To maintain some control, FIFA divides the teams into four pots, and one team from each pot goes into each group. It's fair enough to throw favorites into one pot, and the rest of the European teams in another. That leaves Africa, Oceania, Asia, CONCACAF, and a couple South American teams to split between pots C and D, and that's where things get tricky.
In the past, the five African qualifiers have fit nicely with the three South American teams, to make their own pot of eight. This year it would be numerically possible to switch North and South America, giving the North Americans the advantage of potentially being drawn with the weakest teams in the competition. Who wouldn't switch the chance to play North Korea or New Zealand for a potential matchup with Ivory Coast or Cameroon?
But the potential switch of the African teams with those from Asia/Oceania is the only potential wiggle room this year, and there's no reason to believe that change will happen unless some sort of off-the-radar deal makes it worthwhile.
That would leave the four pots looking like this:
Pot 1: Argentina, Brazil, England, Germany, Holland, Italy, Spain, South Africa
Pot 2: Denmark, France, Greece, Portugal, Serbia, Slovakia, Slovenia, Switzerland
Pot 3: Algeria, Cameroon, Ghana, Ivory Coast, Nigeria, Chile, Paraguay, Uruguay
Pot 4: U.S., Honduras, Mexico, Australia, Japan, S. Korea, N. Korea, New Zealand
If the CONCACAF teams go into the pot with Asia and Oceania, as expected, that leaves the U.S. as one of the two or three strongest teams in the weakest pot, and the odds are that much better that the U.S. ends up in the Group of Death.

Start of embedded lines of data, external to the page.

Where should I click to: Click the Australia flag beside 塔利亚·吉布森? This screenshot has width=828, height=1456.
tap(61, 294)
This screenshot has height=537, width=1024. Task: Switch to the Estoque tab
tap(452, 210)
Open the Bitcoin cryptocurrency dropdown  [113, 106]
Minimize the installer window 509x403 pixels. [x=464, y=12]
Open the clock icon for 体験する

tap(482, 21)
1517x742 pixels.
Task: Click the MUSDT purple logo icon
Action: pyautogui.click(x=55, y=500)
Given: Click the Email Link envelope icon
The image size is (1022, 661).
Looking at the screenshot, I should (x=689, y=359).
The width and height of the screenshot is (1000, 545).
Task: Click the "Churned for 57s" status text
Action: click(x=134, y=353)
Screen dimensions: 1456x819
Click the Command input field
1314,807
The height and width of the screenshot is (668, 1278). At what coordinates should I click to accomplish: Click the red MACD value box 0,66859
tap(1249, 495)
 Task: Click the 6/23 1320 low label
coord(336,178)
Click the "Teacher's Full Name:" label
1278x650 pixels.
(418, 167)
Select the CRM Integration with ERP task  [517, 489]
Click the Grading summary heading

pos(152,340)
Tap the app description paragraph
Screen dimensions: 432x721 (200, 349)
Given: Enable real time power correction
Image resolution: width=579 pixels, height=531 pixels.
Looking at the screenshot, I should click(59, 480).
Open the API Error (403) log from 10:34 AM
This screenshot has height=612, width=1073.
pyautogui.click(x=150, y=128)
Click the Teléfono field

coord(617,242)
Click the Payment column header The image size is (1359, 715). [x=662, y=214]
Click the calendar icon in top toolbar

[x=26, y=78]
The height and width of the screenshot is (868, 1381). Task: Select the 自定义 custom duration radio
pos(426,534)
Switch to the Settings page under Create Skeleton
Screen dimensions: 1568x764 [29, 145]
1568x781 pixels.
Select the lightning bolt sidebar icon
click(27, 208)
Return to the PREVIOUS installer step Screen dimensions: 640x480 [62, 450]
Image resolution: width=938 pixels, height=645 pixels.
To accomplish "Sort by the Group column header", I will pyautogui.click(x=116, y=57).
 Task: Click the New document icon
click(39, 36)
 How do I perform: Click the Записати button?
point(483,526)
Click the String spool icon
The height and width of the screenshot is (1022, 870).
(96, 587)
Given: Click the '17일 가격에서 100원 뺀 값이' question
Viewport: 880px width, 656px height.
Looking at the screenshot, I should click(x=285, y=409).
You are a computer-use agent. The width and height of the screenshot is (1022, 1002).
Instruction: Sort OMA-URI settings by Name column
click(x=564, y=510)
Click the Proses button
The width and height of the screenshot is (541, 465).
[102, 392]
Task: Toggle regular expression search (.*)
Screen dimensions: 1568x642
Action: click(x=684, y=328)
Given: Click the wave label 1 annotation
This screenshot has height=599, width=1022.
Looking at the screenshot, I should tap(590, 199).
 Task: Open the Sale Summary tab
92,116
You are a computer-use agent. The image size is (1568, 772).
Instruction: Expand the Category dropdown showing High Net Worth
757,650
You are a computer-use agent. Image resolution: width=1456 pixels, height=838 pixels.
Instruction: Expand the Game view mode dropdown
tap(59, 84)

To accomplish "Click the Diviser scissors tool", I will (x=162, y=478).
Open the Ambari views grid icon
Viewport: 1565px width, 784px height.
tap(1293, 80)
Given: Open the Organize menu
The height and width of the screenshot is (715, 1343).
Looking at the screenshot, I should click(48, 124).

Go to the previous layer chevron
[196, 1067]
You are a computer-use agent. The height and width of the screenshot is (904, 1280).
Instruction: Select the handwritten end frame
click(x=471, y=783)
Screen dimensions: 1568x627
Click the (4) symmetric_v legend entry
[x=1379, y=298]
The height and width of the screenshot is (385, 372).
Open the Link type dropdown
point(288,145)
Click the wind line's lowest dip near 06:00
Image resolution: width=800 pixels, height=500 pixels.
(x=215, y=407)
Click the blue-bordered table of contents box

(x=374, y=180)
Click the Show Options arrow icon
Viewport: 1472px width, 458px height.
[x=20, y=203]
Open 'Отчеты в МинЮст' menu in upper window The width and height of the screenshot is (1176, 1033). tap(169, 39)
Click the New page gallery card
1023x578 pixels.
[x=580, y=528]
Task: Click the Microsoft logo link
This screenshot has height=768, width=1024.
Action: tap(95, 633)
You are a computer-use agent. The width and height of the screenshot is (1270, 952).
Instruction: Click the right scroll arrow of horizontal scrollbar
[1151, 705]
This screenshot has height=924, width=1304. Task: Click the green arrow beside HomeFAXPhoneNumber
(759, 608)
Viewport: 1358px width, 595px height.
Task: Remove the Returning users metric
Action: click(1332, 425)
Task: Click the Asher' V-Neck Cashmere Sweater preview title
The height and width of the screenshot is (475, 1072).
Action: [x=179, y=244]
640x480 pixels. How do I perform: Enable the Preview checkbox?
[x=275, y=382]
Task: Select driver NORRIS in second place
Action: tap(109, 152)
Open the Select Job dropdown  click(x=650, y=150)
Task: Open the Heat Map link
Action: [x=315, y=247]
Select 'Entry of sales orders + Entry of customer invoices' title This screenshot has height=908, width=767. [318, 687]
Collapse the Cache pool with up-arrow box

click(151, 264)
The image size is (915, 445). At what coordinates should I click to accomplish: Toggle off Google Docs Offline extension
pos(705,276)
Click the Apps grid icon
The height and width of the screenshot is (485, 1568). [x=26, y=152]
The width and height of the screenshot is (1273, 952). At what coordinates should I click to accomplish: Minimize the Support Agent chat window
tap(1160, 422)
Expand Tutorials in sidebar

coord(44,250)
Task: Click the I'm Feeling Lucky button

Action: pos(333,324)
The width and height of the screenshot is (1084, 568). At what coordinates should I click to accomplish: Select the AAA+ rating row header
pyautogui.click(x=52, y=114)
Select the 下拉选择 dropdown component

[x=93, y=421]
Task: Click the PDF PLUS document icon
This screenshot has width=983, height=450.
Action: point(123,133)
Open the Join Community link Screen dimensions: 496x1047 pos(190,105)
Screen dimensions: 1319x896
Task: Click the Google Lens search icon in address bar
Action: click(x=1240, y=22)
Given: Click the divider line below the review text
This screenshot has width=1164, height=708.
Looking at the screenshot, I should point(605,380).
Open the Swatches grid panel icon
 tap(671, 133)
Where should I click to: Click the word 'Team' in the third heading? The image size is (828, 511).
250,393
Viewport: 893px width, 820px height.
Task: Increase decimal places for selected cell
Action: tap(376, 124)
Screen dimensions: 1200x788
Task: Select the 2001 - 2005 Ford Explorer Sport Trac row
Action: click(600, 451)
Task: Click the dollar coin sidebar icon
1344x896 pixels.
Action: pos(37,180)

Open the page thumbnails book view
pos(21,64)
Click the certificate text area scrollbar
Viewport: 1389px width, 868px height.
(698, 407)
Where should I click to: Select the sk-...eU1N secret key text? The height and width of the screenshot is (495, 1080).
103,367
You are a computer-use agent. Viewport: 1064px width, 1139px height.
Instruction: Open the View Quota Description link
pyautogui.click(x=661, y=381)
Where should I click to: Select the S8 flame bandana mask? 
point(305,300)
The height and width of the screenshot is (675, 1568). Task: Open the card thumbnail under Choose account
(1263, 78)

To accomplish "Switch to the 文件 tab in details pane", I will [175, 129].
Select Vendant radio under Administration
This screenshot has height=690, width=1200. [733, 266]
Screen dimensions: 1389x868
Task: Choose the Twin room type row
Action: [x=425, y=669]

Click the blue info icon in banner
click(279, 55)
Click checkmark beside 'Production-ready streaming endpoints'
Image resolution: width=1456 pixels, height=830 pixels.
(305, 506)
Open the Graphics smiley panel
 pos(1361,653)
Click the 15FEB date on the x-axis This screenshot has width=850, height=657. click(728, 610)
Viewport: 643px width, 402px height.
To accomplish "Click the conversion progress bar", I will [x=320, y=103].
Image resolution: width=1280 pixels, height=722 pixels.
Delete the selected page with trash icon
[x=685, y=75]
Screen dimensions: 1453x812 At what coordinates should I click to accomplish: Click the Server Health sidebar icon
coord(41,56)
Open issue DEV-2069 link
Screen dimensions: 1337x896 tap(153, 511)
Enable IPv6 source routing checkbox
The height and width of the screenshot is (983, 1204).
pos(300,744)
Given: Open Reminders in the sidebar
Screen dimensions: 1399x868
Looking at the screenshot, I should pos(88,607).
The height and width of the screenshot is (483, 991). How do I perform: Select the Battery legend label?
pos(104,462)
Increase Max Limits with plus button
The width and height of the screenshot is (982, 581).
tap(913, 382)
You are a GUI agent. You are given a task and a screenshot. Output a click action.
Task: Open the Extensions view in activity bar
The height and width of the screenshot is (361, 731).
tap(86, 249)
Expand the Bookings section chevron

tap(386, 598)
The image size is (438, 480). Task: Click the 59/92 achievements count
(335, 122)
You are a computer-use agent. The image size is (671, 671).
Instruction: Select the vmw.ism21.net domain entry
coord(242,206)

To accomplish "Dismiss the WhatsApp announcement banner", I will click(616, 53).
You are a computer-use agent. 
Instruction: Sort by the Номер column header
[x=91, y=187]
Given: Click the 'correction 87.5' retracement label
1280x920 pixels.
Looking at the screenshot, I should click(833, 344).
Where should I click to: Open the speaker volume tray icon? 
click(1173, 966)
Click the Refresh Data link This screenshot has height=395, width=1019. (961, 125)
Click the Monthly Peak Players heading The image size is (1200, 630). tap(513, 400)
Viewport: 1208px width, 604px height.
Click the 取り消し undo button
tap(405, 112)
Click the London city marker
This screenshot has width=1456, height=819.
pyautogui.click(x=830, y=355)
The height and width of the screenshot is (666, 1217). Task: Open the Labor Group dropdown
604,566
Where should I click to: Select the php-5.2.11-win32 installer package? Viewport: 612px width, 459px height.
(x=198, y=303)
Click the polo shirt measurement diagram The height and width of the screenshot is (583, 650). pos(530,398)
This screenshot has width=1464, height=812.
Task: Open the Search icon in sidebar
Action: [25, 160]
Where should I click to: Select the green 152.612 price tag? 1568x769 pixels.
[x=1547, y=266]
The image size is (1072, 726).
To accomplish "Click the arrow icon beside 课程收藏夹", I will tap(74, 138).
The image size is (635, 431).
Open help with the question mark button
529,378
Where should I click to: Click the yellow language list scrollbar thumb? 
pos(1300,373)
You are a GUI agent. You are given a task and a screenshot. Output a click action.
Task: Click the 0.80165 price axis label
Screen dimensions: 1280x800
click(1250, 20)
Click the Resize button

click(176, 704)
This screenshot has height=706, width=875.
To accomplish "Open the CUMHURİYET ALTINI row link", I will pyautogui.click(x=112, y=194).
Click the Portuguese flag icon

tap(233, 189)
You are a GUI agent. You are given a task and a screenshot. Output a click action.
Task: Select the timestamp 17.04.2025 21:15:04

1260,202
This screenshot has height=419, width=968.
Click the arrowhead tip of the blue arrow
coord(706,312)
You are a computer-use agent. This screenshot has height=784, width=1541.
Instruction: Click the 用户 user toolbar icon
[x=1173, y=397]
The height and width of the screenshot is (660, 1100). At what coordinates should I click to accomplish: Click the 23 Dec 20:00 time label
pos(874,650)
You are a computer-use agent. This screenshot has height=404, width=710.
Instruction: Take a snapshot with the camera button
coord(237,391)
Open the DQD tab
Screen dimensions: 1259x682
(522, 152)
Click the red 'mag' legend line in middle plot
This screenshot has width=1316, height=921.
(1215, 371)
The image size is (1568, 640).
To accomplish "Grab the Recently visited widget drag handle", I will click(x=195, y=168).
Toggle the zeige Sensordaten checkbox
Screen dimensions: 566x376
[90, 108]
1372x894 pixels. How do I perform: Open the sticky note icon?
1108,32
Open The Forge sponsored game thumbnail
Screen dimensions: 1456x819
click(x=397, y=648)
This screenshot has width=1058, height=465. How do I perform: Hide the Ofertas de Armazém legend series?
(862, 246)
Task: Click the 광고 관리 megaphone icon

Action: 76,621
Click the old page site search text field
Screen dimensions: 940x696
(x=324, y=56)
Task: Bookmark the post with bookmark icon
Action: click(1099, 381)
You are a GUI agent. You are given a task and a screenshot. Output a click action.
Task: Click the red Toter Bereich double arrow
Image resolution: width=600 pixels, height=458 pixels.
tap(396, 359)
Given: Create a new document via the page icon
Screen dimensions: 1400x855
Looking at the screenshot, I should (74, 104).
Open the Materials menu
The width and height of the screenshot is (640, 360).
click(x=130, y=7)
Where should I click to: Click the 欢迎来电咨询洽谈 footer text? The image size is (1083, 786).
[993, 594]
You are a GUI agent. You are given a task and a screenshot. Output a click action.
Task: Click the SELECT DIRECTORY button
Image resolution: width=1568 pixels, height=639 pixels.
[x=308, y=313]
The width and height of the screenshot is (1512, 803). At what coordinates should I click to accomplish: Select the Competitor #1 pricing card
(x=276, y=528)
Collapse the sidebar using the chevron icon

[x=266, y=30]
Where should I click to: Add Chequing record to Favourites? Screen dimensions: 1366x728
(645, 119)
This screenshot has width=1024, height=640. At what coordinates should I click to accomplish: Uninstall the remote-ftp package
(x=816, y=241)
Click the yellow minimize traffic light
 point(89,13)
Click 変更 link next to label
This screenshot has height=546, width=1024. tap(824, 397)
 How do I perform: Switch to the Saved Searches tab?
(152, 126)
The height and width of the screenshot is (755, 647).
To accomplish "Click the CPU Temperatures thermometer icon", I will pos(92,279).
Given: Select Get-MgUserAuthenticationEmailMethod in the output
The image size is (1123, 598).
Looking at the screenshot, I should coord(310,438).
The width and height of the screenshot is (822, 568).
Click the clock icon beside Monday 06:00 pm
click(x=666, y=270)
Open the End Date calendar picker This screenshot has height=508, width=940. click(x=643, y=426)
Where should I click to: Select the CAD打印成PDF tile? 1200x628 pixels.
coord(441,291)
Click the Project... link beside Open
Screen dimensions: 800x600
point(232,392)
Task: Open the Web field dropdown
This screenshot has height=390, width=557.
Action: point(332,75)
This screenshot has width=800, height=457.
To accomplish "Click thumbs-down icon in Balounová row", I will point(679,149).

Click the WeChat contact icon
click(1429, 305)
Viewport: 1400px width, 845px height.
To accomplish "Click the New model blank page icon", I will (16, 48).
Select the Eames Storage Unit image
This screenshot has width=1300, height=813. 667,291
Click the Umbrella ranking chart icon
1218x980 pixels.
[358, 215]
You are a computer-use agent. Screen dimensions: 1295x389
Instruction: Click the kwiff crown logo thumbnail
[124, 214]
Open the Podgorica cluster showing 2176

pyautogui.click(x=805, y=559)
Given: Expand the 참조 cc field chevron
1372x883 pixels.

It's a numbers game that has never added up for the United States. It's clear that the cards are not intentionally stacked against the US –America is just currently the best team from a region that invariably gets thrown into the weakest pot. In past years, it was as simple as that. The Group of Death awaited.
But this time around, there's some good reason to be cautiously optimistic about the group that awaits Bob Bradley's team. While North Korea, New Zealand, and even Honduras aren't likely to strike fear into opponents' hearts on first glance, under this scenario the "D" pot does contain solid teams five-deep: Asian powers Australia, South Korea, and Japan, alongside Mexico and the U.S.
All those squads match up relatively evenly against the African and ‘leftover' South American teams in the ‘C' pot, and each should also stand a decent chance against the lesser-than-usual quality in pot ‘B.' In fact, of the remaining European teams, while Portugal and France are big names, only Serbia look like a team that the U.S. should be desperately hoping to avoid.
The Group of Death this time around will certainly be considered the one that ends up with either Portugal or France, and one of the five heavyweights from Pot D, provided the seeded team is not South Africa, even though a group containing Serbia as the second European team is likely to be just as tough.
Those calculations make this year's odds much better than what the U.S. has faced in the past. When watching the draw on Friday then, simply hope that the U.S. can avoid Serbia, France, and Portugal, probably in that order.
With a potentially favorable draw, all Bob Bradley will have to worry about between now and next June will be closing those holes that have popped up all over the field.